● **EXERCISE REQUIREMENTS**: Say the data back exactly as it is written below.

[[ DATASET, beginning ]]

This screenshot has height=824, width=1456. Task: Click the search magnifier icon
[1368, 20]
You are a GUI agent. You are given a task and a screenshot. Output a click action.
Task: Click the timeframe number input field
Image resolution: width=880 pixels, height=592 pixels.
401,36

[[ DATASET, end ]]

● **SOLUTION TO THE EXERCISE**:
This screenshot has height=824, width=1456. Task: Click the search magnifier icon
[1368, 20]
You are a GUI agent. You are given a task and a screenshot. Output a click action.
Task: Click the timeframe number input field
Image resolution: width=880 pixels, height=592 pixels.
401,36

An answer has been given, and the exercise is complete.